The day after the seven cars of Amtrak’s Northeast Regional Train 188 spilled off the tracks in Philadelphia, NPR’s “Morning Edition” introduced a segment on the disaster by noting that where the train derailed, as well as such cities as Washington, D.C., and our own Baltimore, are all really just suburbs of New York.
That may indeed be true, and what the deaths of the eight people that Tuesday night demonstrated is that the Northeast Corridor that links Boston to the Big Apple to our nation’s capital is more than just a series of tracks between metropolises. It’s an artery that connects vibrant communities to each other, providing a flow of people, goods and services that strengthens them and unites them in a way that other cities in the United States do not experience.
We in the Jewish community of course mourned with the families of Philadelphia CEO Rachel Jacobs and U.S. Naval Academy midshipman Justin Zemser, the two Jewish victims whose stories you’ll read in this week’s JT. But we, as did the rest of America, mourned with the families and friends of the other six, just as we joined all those who use Amtrak in calling for answers. Few among us, in fact, have never stepped on a train on some journey between Washington and Boston, and the safety issues this accident will expose affect us all.

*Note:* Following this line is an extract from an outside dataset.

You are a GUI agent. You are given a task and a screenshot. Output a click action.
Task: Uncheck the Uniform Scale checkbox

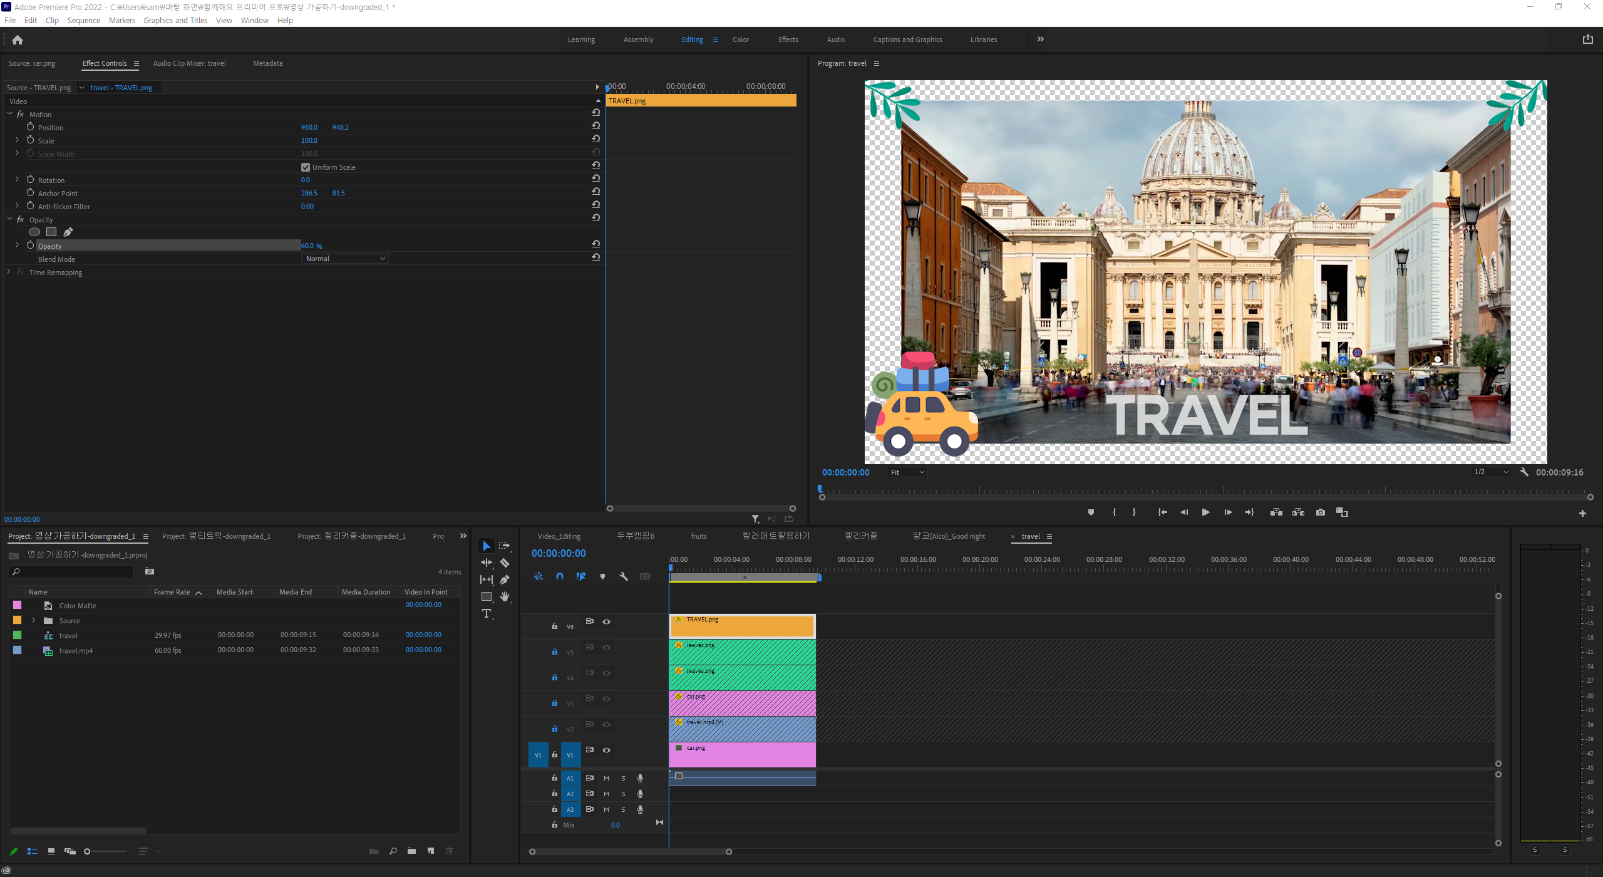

But the fact that any high-speed travel is inherently risky is nothing new; neither is the fact that out of all the modes of motored transportation, from automobiles to trains to airplanes, rail travel is, statistically at least, the safest.

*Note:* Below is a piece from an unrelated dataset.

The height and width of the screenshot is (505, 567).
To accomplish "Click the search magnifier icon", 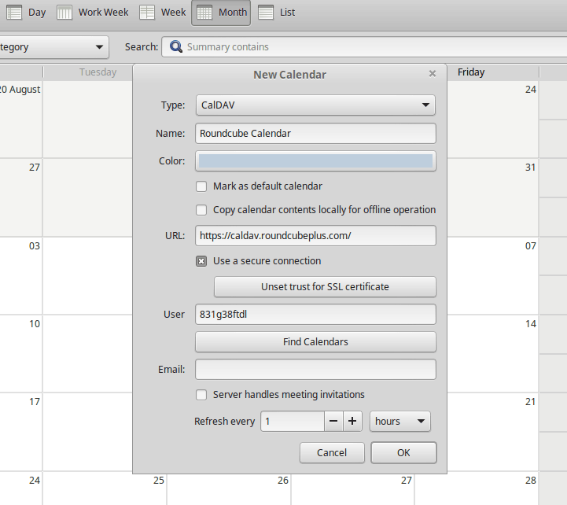I will coord(176,46).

And yet, the tragedy — and the debate surrounding it — demands something of a productive interpretation. Amtrak has pledged to invest more money in making its tracks safer, and some in Congress are speaking in terms of boosting federal infrastructure funds, not cutting them, as has been in vogue of late.
What I’ve noticed, though, is how much an accident in Philadelphia affected commuters at Penn Station in Baltimore and at Union Station in D.C., how much the halting of rail travel between the City of Brotherly Love and New York — the service was restored on Monday — affected traffic on I-95 north of Baltimore. The train, it seems, has a power felt far beyond its role of people-mover.

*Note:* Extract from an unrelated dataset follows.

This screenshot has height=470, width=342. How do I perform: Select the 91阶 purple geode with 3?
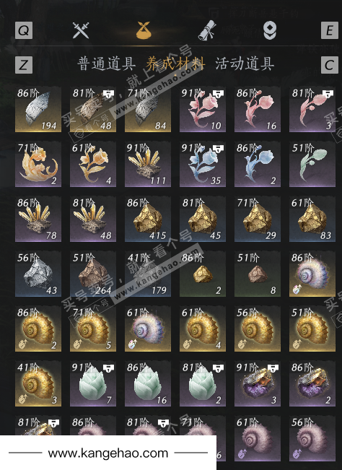258,383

But the greater truth in all of this is that it shouldn’t take a tragedy to reveal the shared humanity of us all. Let’s remember that while all of our eyes were focused on events up north, murders in downtown Baltimore have been skyrocketing. Those tragedies, as our coverage of the Freddie Gray death, riots and aftermath over the past couple of weeks showed, demand our attention, as well.
Train travel has always served as a way to connect the downtown of one city to the next, but sometimes, we as passengers have focused more of our attention on the destination than on the place where we climbed aboard. The fact is, all of our inner cities are crumbling; if we want the least among us to benefit from the great promise ahead, we must address the hopelessness that exists in our own backyards.
To not do so would be to risk the entire system falling off the rails.